What needs to be done ▸ Please report how many lines of the listing hold the word "Given". Add nothing to the number.

Records for processing ▸
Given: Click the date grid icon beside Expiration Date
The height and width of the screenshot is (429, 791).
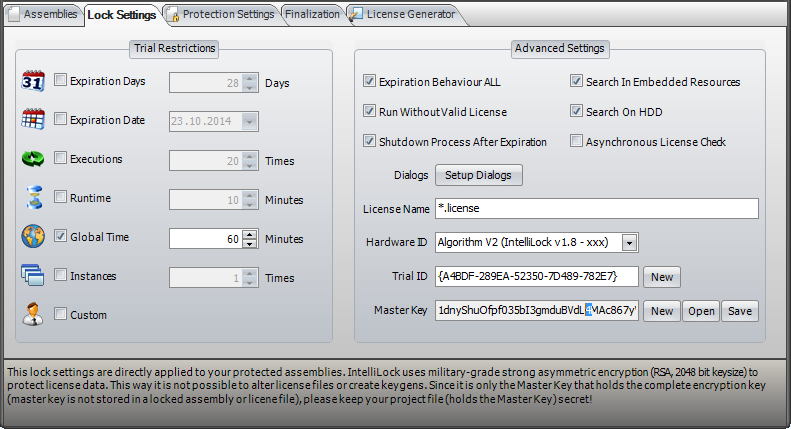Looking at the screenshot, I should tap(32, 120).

--

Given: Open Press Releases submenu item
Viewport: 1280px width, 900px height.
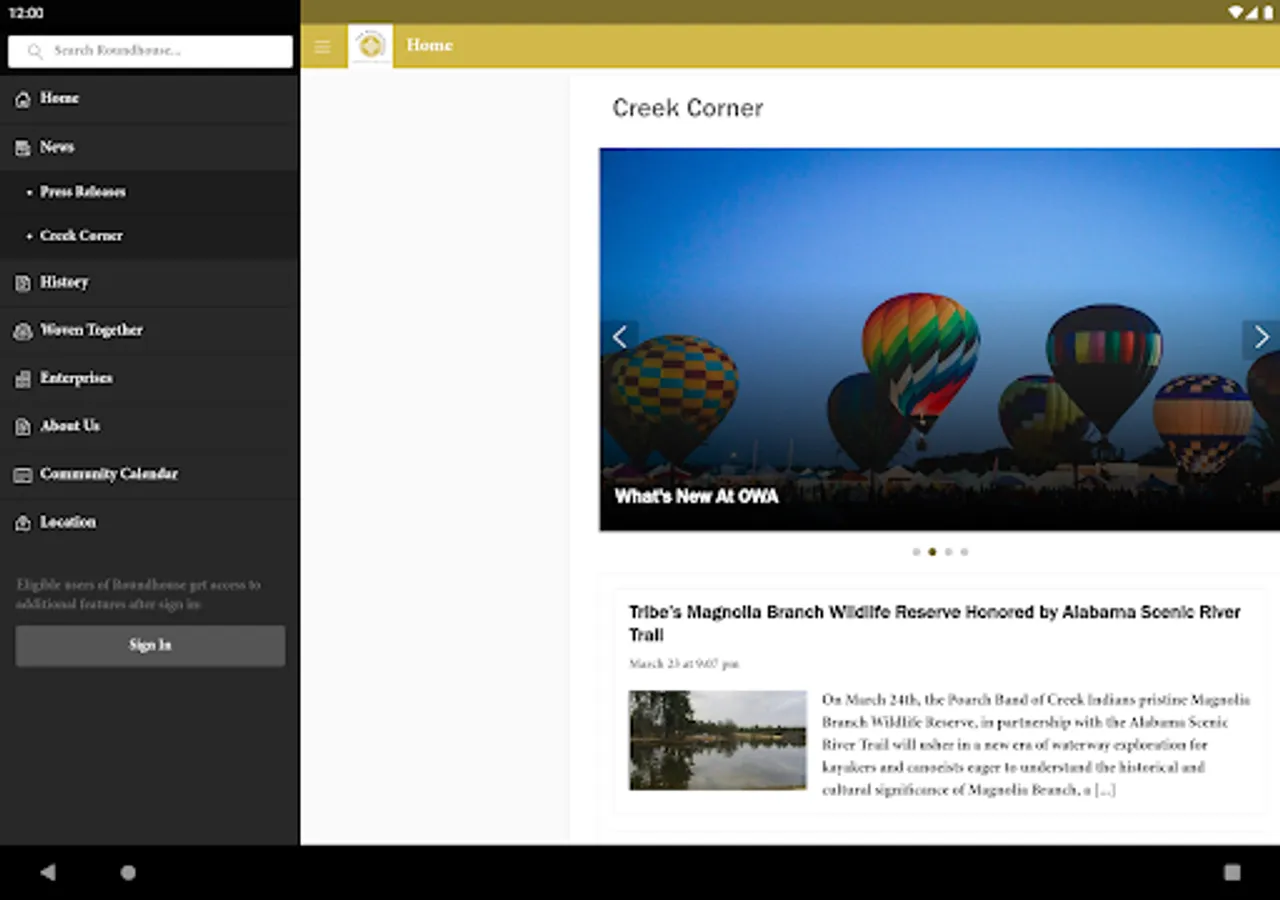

---

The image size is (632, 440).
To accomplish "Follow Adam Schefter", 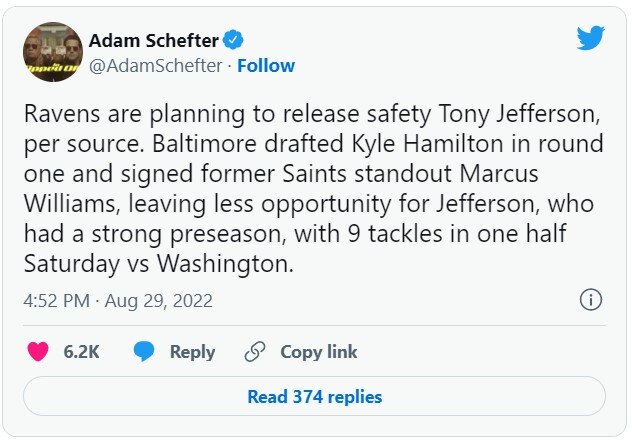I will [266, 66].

Written solution ▸ 2